Но это длилось лишь мгновение. Я налил себя чашку кофе из новой кофеварки. Прислушиваясь к голосу Лу Рабиновича по радио, я обнаружил, что нью-йоркский еврей сумел добиться беспрецедентной для Старого доминиона поддержки. Действительно, ни разу за всю историю виргинского правосудия — по крайней мере в делах негров, учинивших сексуальное насилие над белыми женщинами, — у несчастного правонарушителя не было такого заступника, как Лу Рабинович. У него хватило дерзости вытащить дело Букера Мейсона на первые страницы газет и заставить реакционную виргинскую прессу написать о, как он выражался, «фундаментальной» несправедливости, которая должна была совершиться в Ричмонде сегодня вечером. Он говорил с печальными интонациями жителя Бронкса, но одновременно в его речи слышался проповеднический жар человека, происходившего (как указывала фамилия) из семьи потомственных раввинов.
— И что же дальше, Лу? — спросил его один из журналистов.
— Поскольку Верховный суд в очередной раз отказался взять на себя ответственность, у нас осталась одна-единственная возможность — подать губернатору прошение о помиловании.
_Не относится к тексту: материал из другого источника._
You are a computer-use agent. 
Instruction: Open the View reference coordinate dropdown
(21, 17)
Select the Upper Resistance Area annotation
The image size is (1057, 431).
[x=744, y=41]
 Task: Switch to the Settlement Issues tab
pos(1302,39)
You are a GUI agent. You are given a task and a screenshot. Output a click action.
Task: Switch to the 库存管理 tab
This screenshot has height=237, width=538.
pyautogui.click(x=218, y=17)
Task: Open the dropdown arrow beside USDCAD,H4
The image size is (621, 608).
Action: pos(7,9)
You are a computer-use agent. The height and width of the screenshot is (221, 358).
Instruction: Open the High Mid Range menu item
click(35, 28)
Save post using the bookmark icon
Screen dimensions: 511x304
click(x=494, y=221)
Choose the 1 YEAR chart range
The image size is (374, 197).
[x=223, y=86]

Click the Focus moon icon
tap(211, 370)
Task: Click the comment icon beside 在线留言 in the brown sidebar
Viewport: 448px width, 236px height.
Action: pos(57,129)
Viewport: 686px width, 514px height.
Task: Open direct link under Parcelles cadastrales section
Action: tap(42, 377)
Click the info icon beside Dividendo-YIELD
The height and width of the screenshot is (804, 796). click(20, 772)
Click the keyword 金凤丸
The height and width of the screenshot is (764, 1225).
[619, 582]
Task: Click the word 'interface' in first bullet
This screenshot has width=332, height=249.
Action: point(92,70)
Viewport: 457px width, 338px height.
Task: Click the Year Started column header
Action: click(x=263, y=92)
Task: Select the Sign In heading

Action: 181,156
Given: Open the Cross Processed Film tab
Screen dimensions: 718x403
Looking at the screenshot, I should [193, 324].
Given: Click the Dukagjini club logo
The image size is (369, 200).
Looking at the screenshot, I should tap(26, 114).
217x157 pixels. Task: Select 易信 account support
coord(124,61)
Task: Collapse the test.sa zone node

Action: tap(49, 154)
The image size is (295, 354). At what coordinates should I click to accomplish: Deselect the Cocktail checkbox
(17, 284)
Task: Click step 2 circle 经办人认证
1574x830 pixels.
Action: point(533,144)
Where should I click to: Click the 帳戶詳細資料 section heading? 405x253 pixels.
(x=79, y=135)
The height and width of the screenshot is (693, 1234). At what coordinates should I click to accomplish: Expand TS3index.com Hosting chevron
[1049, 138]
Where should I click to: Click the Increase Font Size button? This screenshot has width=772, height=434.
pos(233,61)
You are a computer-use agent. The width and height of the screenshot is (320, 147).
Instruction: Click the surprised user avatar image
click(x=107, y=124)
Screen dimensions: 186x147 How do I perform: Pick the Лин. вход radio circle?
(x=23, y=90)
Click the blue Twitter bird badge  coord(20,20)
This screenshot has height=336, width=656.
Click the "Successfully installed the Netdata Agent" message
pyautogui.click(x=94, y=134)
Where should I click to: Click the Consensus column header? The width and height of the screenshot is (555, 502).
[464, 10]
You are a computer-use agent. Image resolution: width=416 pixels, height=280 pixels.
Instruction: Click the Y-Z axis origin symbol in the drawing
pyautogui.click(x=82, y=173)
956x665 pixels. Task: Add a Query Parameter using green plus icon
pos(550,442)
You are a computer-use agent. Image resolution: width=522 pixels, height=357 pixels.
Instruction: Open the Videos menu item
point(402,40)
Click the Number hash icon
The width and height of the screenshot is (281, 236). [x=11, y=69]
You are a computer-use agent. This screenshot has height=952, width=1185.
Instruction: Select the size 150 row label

— Каковы шансы, как вы думаете?
— Губернатор — добросердечный человек и христианин. Он чаще других губернаторов южных штатов отменял приговор в тех случаях, когда была попрана справедливость. И этот случай — самый вопиющий из всех.
— Вы полагаете, что существующий закон несовершенен?
— Я считаю смертный приговор за половой акт, пусть даже насильственный, — неоправданной жестокостью. Я не утверждаю, что мой клиент — святой. Мистер Мейсон признал свою вину, но это не умышленное убийство. Более того, в штате Виргиния ни один белый не был приговорен за аналогичное преступление к высшей мере наказания. Это аморально.